Commerce companies have the opportunity to make an impact for brands both on their owned surfaces and offsite, but they must have the right infrastructure to make it happen. 

In fact, many of the capabilities advertisers need to succeed in agentic commerce depend on the infrastructure that commerce media networks provide.

Advertisers increasingly need:

  1. Better measurement: As recommendation systems on and off-platform become more influential, advertisers need visibility into how recommendations affect business outcomes. This requires new forms of attribution, diagnostics, and reporting.
  2. Greater transparency: Advertisers want to understand why products are recommended, how recommendation systems operate, and what factors influence inclusion. Recommendation visibility becomes increasingly important as AI takes on a larger role in decision-making.
  3. Stronger data infrastructure: Agentic commerce depends on structured product data. Commerce media networks must make it easier for brands to provide accurate catalog information, inventory signals, product attributes, and performance data.
  4. Access to recommendation environments: Just as advertisers sought access to search results and ecommerce placements, they will increasingly seek access to recommendation systems. The networks that successfully expose and monetize these environments will create new opportunities for advertisers to influence decisions.

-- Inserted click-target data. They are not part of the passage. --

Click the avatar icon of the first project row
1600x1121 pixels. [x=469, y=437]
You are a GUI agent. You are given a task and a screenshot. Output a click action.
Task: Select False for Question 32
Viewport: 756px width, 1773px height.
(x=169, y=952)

Five actions advertisers should take now

While the pace of adoption will vary across organizations, the research points toward five practical actions advertisers can take today:

1. Treat product data as a strategic asset: Recommendation systems depend on product information. Structured, complete, and accurate product data will increasingly influence whether brands are included in AI-generated recommendations.

2. Start testing agentic commerce budgets: The industry has already moved beyond experimentation. Brands should begin building internal knowledge and measurement frameworks now rather than waiting for broader adoption.

3. Invest in measurement capabilities: Attribution, diagnostics, recommendation visibility, and incrementality measurement will become critical capabilities.

4. Focus on influence, not just visibility: Advertisers should begin evaluating how products appear in recommendation environments, not just traditional advertising placements.

5. Prepare for recommendation-driven commerce: The future shopping journey will increasingly include AI-generated comparisons, shortlists, recommendations, and conversational discovery experiences.

Brands that understand these environments today will be better positioned tomorrow.

The future belongs to brands that earn recommendation

Commerce has always evolved alongside technology: search transformed how consumers discovered products, mobile transformed how consumers purchased products, and today, AI is transforming how consumers make decisions.

The advertisers that thrive will not simply be the brands that win the most impressions or generate the most clicks. They will be the brands that earn inclusion within the systems driving consumer choices.

In an agentic commerce environment, the most important question is no longer whether consumers can find your products. It’s whether the agent recommends them.